Despite its oil resources, Southern Sudan is one of the least-developed regions in the world with little infrastructure and no developed industry. All hopes are focused on the region's plentiful oil deposits, though these are landlocked and the refineries are located in the North.
Bishop Mazzolari said the North is unlikely to assist the South with its development and, until the South manages to train its own skilled workers for this and other industries, it will have to rely on the international community for assistance.
The bishop expressed concern for the well-being of returning Southern Sudanese from the North.
"They are a real concern both in relation to how we make a home for them and what forced them to leave the North," he said.

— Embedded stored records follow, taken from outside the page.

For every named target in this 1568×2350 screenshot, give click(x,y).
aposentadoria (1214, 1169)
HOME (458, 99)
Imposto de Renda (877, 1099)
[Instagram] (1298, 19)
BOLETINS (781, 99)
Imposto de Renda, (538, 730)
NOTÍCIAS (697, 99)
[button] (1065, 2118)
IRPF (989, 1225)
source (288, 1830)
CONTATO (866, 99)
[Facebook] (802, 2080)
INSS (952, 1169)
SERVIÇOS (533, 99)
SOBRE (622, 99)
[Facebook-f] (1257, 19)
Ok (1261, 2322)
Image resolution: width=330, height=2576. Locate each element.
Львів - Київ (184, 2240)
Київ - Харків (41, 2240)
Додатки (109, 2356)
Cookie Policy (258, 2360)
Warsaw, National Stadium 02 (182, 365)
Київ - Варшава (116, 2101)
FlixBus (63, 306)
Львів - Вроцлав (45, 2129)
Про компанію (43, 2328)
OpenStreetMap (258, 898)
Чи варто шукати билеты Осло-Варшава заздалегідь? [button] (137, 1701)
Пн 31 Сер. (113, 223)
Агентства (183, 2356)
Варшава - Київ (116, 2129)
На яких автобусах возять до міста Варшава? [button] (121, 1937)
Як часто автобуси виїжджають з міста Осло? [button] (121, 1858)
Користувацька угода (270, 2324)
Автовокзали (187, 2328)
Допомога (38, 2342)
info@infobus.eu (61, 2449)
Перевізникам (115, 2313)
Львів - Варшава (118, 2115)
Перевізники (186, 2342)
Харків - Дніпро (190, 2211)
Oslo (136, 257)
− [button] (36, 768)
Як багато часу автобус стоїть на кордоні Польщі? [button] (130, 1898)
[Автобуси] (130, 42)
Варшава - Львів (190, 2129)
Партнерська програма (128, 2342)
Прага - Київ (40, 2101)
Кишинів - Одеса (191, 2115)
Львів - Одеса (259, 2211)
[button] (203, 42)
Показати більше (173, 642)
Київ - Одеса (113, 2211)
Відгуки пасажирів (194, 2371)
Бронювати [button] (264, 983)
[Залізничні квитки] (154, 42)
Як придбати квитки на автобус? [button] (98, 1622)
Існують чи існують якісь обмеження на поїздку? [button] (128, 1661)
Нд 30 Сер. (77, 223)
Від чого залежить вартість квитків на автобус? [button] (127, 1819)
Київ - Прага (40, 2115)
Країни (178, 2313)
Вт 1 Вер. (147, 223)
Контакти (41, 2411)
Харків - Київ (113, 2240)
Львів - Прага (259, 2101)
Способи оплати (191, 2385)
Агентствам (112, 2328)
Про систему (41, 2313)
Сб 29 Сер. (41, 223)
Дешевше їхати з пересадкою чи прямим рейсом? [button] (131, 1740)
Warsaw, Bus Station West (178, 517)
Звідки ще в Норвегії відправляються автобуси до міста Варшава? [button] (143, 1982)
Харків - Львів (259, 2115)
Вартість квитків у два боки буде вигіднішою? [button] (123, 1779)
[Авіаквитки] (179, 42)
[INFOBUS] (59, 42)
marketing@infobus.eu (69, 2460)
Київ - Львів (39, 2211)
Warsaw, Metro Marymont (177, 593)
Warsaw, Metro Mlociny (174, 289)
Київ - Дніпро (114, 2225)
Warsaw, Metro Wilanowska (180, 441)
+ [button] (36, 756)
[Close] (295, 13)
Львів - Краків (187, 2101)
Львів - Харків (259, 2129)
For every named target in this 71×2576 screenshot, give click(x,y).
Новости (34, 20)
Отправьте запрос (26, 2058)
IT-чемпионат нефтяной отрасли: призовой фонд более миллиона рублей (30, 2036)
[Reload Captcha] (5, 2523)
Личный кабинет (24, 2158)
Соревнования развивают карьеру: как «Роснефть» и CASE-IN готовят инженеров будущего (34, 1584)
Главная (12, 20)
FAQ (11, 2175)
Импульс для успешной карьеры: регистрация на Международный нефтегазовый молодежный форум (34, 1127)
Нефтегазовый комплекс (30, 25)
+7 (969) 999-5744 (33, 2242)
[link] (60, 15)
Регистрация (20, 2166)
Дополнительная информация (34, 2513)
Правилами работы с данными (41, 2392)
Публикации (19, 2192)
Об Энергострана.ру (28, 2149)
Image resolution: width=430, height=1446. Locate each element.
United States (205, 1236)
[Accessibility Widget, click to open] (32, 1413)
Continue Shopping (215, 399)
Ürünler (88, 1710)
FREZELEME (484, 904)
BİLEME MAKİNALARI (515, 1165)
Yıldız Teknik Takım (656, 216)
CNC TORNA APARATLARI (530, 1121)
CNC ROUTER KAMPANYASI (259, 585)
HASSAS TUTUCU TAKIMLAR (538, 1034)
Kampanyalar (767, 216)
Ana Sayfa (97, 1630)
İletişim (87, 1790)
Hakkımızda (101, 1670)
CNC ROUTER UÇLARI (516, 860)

He and other church leaders also have expressed concern about the safety of Christians and Southern Sudanese who remain in Northern Sudan if the South secedes.
Sister Orla said political leaders in the South "don't talk about rebuilding the region, they talk about building! Southern Sudan was never developed and what was built was destroyed in the last two civil wars."
She added: "Our infrastructure is poor, education and health departments are seriously lacking. We hope that with a new nation, the country will move into the 21st century. But we have a long road to go. With poorly trained teachers and a lack of nursing and medical staff, it will take more than a generation to improve the lives of the people here.
"We have great dreams and hopes for a new Southern Sudan, but there will be struggles ahead," she added. "We have many tribes, some larger than others, cautious leadership -- and wise decisions will be needed to involve all tribes in the forming of a new Southern Sudan."